Les nouvelles aventures d’Adolphe-Bénito Ier, Roi de Wallonie

Liliane Schraûwen,

Avertissement : Oui, je sais, les puristes reprocheront au chroniqueur du jeune règne de l’illustre Adolphe-Bénito quelques majuscules intempestives. Que l’on ne s’y trompe pas cependant : elles sont volontaires, en dépit des règles d’une grammaire désuète. Car rien n’est trop grand ni trop beau pour célébrer la gloire Wallonne (et ceci est un premier exemple de la nouvelle orthographe que le chroniqueur se propose de faire reconnaître par l’Académie Royale de langue et de littérature Wallonne nouvellement sise en la bonne ville d’Eghezee, promue au rang de capitale du nouvel État).

Adolphe-Bénito van Pipperzeel, Ministre-Président de la Région Wallonne (à ne pas confondre avec le Ministre Wallon de la Fonction Publique, avec le Président du Parlement de la Communauté Wallonie-Bruxelles, avec le Ministre des Sports et de la Culture de la même Communauté, avec le Ministre des Arts et Lettres, ni avec aucun autre d’ailleurs) s’est acquis une jolie réputation de… comment dire ? Discoureur ? Discouriste ? Discursiste ? Auteur de discours ? Discourographe ? En tout cas et quel que soit le terme utilisé, ses confrères vaguement jaloux, les membres de la classe politique en général, les médias, les électeurs, tout le monde en un mot, admire le ton et le style de ses harangues. Surtout depuis que l’a quitté le Conseiller-Nègre-Attaché de presse qu’on lui avait imposé.

Au souvenir du petit universitaire prétentieux qui se piquait de lui donner des leçons et même de rédiger à sa place le moindre paragraphe du plus modeste laïus, le Ministre ne peut s’empêcher de sourire. Il n’a pas résisté longtemps, le coupeur de cheveux en quatre ! Adolphe a cependant tiré profit de quelques-unes de ses remarques, ce qui atteste son ouverture d’esprit autant que sprison honnêteté morale.
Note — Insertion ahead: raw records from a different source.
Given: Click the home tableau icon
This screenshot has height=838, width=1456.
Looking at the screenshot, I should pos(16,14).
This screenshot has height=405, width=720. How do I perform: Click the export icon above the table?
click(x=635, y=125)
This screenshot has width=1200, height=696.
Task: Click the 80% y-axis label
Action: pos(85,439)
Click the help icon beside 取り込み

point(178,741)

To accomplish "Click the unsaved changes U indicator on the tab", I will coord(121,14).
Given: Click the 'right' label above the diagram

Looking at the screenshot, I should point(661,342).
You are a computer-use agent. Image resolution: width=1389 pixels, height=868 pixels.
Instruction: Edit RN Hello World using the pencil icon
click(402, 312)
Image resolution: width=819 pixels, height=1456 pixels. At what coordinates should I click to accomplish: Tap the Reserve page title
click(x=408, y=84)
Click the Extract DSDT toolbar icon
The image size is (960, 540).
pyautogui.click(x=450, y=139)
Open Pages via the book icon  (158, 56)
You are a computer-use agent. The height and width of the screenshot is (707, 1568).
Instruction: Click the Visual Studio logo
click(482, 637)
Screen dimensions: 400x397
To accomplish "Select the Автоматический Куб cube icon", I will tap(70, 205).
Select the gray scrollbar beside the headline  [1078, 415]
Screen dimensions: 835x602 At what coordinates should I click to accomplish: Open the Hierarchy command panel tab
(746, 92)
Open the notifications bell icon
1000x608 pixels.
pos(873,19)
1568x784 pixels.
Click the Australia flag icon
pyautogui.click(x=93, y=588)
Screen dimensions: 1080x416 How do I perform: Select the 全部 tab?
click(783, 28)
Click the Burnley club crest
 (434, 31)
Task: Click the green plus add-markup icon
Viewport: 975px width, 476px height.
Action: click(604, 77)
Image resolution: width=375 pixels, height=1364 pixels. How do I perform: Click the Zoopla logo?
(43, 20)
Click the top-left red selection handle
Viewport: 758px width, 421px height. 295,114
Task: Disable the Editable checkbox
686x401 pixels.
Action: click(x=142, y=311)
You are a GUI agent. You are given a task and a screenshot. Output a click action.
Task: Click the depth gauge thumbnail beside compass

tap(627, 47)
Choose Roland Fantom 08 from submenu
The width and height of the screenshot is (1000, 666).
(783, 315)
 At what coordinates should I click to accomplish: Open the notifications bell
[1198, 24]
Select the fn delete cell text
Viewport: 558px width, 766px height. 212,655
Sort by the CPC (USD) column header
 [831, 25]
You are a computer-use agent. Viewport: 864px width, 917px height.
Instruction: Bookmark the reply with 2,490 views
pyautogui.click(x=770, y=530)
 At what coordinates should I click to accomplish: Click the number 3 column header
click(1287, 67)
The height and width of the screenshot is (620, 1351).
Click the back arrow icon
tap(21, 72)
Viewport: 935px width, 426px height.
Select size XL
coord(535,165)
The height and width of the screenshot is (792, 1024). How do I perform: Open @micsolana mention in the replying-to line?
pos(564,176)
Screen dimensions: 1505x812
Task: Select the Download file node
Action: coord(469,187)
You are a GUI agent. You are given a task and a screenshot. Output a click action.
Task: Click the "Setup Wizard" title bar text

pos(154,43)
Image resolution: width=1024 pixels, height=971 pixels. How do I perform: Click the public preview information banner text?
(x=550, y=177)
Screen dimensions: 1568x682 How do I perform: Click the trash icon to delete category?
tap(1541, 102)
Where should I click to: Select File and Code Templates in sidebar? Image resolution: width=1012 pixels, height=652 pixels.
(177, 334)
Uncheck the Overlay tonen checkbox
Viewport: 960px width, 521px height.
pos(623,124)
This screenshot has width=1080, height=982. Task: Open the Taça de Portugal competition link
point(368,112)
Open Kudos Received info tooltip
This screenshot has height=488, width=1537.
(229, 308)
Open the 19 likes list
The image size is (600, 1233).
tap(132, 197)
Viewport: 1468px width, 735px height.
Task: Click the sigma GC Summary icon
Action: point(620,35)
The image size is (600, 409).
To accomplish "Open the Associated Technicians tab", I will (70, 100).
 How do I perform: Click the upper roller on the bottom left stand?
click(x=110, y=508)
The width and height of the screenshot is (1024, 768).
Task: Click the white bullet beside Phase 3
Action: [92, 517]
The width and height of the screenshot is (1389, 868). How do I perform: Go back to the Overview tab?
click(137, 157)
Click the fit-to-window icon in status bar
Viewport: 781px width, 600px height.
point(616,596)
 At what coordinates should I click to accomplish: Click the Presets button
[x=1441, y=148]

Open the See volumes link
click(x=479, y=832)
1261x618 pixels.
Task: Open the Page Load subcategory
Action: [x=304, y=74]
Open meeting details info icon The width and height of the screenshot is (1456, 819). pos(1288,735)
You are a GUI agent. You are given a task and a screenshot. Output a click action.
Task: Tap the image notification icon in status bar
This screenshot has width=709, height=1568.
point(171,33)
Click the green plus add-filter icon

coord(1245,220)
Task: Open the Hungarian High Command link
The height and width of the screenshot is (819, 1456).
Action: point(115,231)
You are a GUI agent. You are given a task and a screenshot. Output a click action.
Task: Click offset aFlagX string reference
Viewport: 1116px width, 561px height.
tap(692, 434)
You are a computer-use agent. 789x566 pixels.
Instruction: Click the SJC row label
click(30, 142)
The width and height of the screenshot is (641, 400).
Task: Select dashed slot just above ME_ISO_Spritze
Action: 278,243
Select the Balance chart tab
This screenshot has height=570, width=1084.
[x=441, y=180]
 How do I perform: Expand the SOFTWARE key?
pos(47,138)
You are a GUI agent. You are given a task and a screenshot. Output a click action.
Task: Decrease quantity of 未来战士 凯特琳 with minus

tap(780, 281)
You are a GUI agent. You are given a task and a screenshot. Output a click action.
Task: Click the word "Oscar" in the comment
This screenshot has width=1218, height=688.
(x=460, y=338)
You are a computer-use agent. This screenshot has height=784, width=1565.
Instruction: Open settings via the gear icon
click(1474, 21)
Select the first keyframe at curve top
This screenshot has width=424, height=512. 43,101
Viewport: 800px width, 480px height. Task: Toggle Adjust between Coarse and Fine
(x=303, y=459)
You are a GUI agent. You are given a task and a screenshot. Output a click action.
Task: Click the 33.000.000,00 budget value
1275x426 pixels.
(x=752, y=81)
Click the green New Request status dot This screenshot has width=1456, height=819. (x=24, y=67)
C’est ainsi qu’il a  décidé une fois pour toutes de supprimer l’apostrophe en début d’allocution.

Foin du « chers amis » ou du « mesdames, messieurs » tant décrié… Lorsqu’il prend la parole, l’orateur s’appuie fermement, des deux mains, à la table ou au pupitre qui se trouve devant lui, puis il laisse errer son regard sur l’assemblée, longuement, dans un silence de plus en plus épais. Chaque spectateur, chaque auditeur a l’impression d’être scruté jusqu’au fond de l’âme et se sent directement et personnellement interpellé. Quand plus un murmure ne se fait entendre, Adolphe entre d’emblée dans le vif du sujet, d’une belle voix de basse qu’il a appris à moduler, à adapter à l’acoustique de la pièce où il se trouve. Des femmes frissonnent sans savoir pourquoi, et même des hommes. L’effet du nœud papillon peut-être…

Voilà pourquoi le Ministre-Président se voit convié, de plus en plus souvent, à « rehausser de sa présence » une multitude de manifestations publiques.

Ce soir, c’est à un débat littéraire qu’il est invité à participer. Une poignée de revuistes ont commis quelques textes concernant la Wallonie. En sa double qualité de Président Wallon et d’amateur de belles lettres, il se devait d’être activement présent.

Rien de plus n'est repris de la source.